UP student slapping: SC slams Yogi govt, asks state to appoint IPS officer for probe

The SC bench noted that there cannot be quality education if a student is penalised only on the grounds of his or her religion

Supreme Court of India. The SC bench wanted professional counselling to be imparted to the victim (Photo: Getty Images)
Supreme Court of India. The SC bench wanted professional counselling to be imparted to the victim (Photo: Getty Images)

Ashlin Mathew

The Supreme Court on Monday criticised the Uttar Pradesh government for failing to comply with the Right to Education Act and ordered it to appoint a senior IPS officer to investigate the case of the teacher in a private school in Muzaffarnagar, who instigated young students to slap a Muslim classmate, as seen in a viral video. The case will be heard next on 30 October.

The apex court wanted to know why there was a delay in filing the first information report (FIR), with communal allegations omitted, and also questioned the absence of a video transcript in the FIR.

A bench of Justices Abhay S Oka and Pankaj Mithal said, “This is about the quality of education, and this includes sensitive education. The manner in which it has happened should shake the conscience of the state. The state must take responsibility of the education of the child.”

The court observed that if the allegations were proven correct, then this would be the worst kind of punishment imparted by the teacher, and noted that though the complaint filed by the student's father related to cognisable offences, no FIR was immediately registered.

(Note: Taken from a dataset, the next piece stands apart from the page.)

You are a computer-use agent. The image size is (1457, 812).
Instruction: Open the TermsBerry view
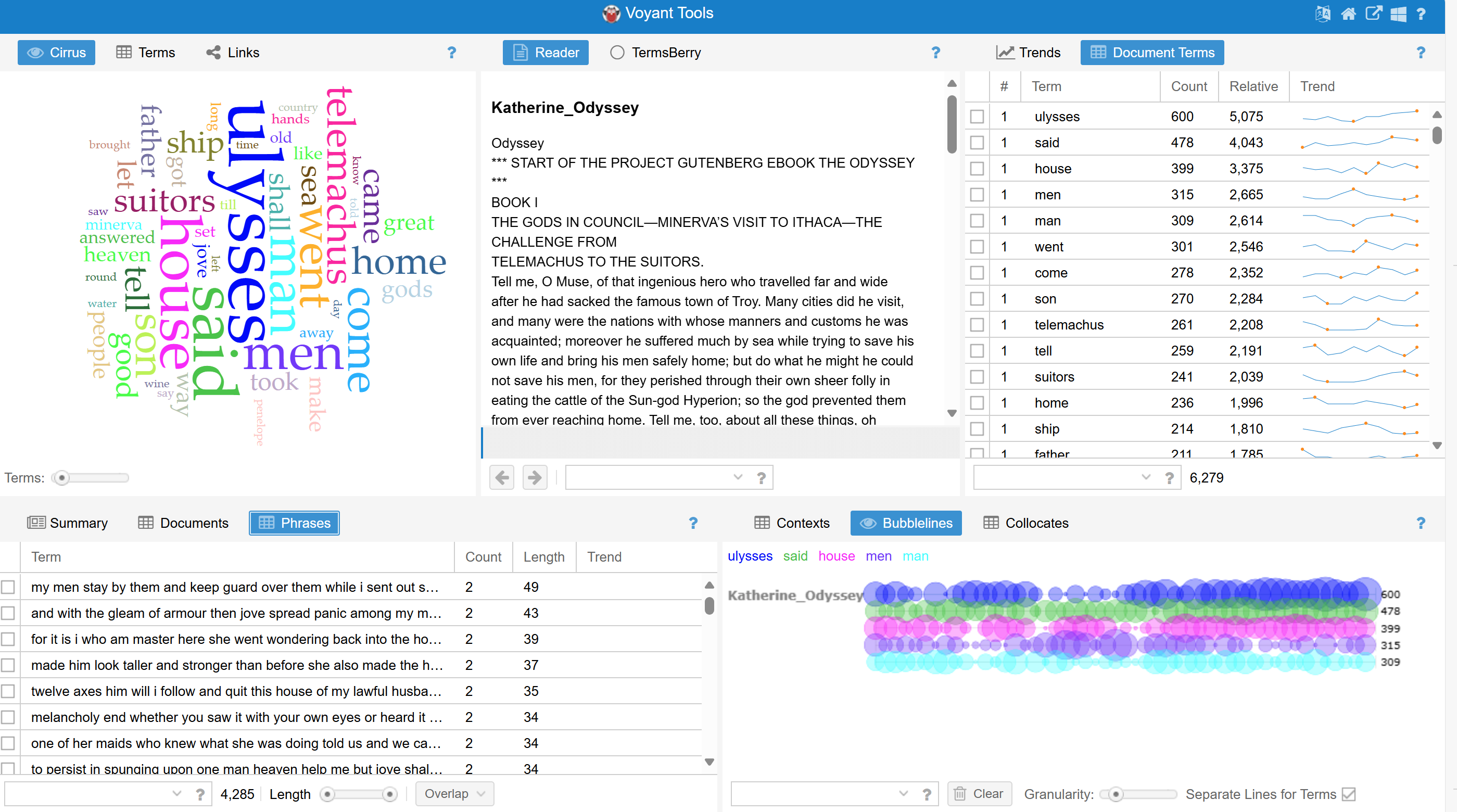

The apex court was hearing a writ petition filed by Mahatma Gandhi's great-grandson Tushar Gandhi against the teacher, who was seen urging her students to slap their Muslim classmate in a video that received huge traction on social media. The petitioner submitted that the teacher, who has been identified as Tripta Tyagi, principal of Neha Public School, was heard telling the children to hit their Muslim classmate on the video.

Appearing for the petitioner, advocate Shadan Farasat said the offences under Sections 75(2) of the Juvenile Justice Act and 153A of IPC (promoting enmity between different groups on grounds of religion) were also involved. The former provides for punishment if any person having control of a child assaults, abandons, abuses or wilfully neglects the child.

“Unless there is an effort made to inculcate the importance of constitutional values in students, there cannot be quality education. There cannot be quality education if a student is penalised only on the grounds of his or her religion. The teacher gave mandate to beat child because of his religion. Thus, there is a prima facie failure by the state government to comply with the mandates of the RTE,” said justices Oka and Mithal.

"We can always make this suo motu as there was direct contravention of Article 21A (Right to Education) of the Constitution," the bench said.

Responding to the accusations, additional solicitor-general KM Nataraj claimed the communal angle was blown out of proportion. Questioning Nataraj, the bench wanted to know what kind of protection was being provided to the witnesses and the child. The bench wanted professional counselling to be imparted to the victim.

The court has ordered a report on the case from a senior IPS officer, while also seeking a compliance report from the state government.

The petitioner requested the court to direct the state police to ensure that a criminal case is registered by invoking all applicable criminal law provisions and not just for "relatively innocuous" offences. The petitioner also stated that ever since the FIR has been filed, excessive pressure has been mounted on the child’s family to strike a “compromise” and withdraw the case against the teacher.

It has been reported that police have registered a complaint under IPC sections 323 (punishment for voluntarily causing hurt) and 504 (intentional insult with intent to provoke breach of the peace) — both non-cognisable offences. These are bailable sections, require a warrant, and do not lead to immediate arrest.

Earlier, the SC had sent a notice to the UP government seeking its response in this case. It had also issued notices to the union government, the Central Board of Secondary Education (CBSE), and the Council for the Indian School Certificate Examination (CISCE) on the steps taken in the issue.

On 6 September, the court had directed the Muzzaffarnagar superintendent of police to file a report regarding the investigation in the case and the steps taken to protect the child victim.